Timothy George, in his article The Pattern of Biblical Truth argues that, despite the claims of various Christian college's to integrate faith and learning, it is really 'has become little more than a rhetorical gesture'. The way we use the Scriptures has led to Christians construing 'its authority as a kind of divine reference book, a sort of inspired manual, that can be understood quite apart from the Christian heritage of Bible-based theology and wisdom across the centuries.'
As Christians who accept the Church's regula fidei and who stand Sunday after Sunday to recite the Apostles' Creed and the Nicene Creed, we are not free to view the Bible as though we had it at our disposal, as though we ourselves were not claimed by its story, as though we had already mastered this ancient document and could now move on to other bodies of knowledge without the discernment we have learned from Scripture.

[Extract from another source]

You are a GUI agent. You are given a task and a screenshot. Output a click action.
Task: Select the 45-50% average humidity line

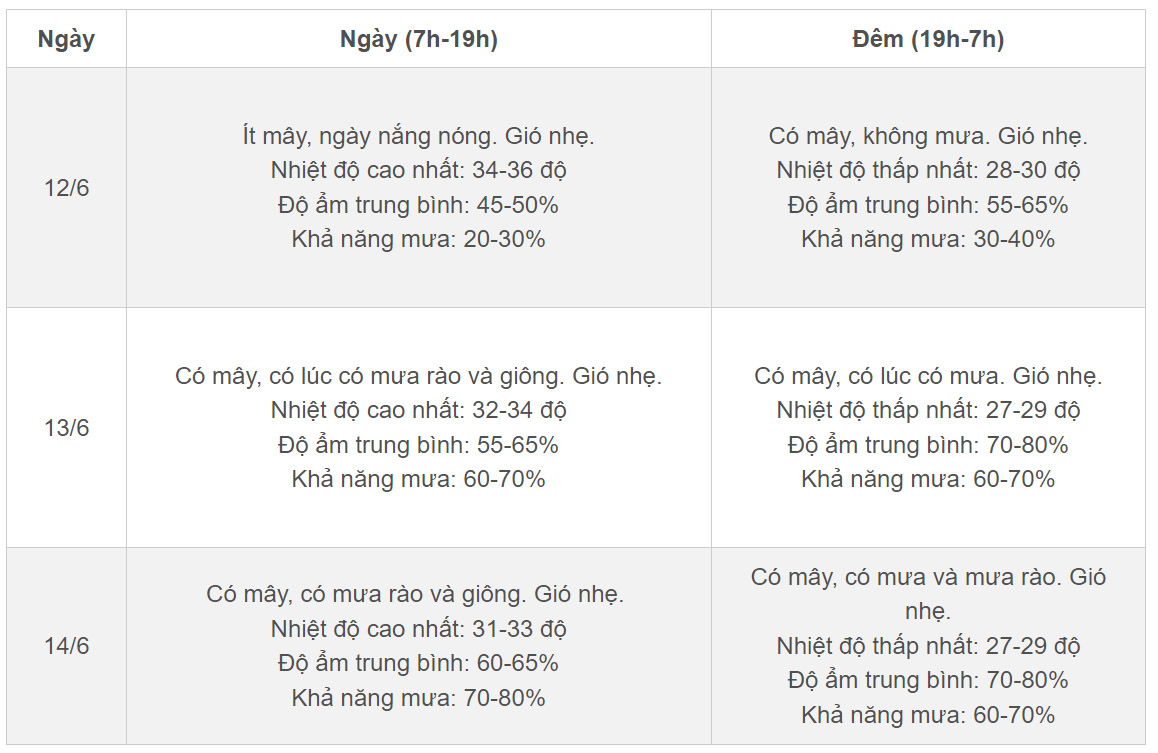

The answer to this is to truly understand the development and importance of Christian doctrine down through the centuries and, in particular, the response of the Church to heresy. Despite the negative connnotations that are associated with the term heresy,
... there is a positive side to heresy as wellin the sense that the history of heresy is the shadow side of the development of doctrine. In the light of its corruption, we can see, retrospectively, the splendor and beauty of the divine revelation embedded in Holy Scripture. In its confrontation with heresiarchs, the Church learned to read the Scriptures in a way that should still inform us today.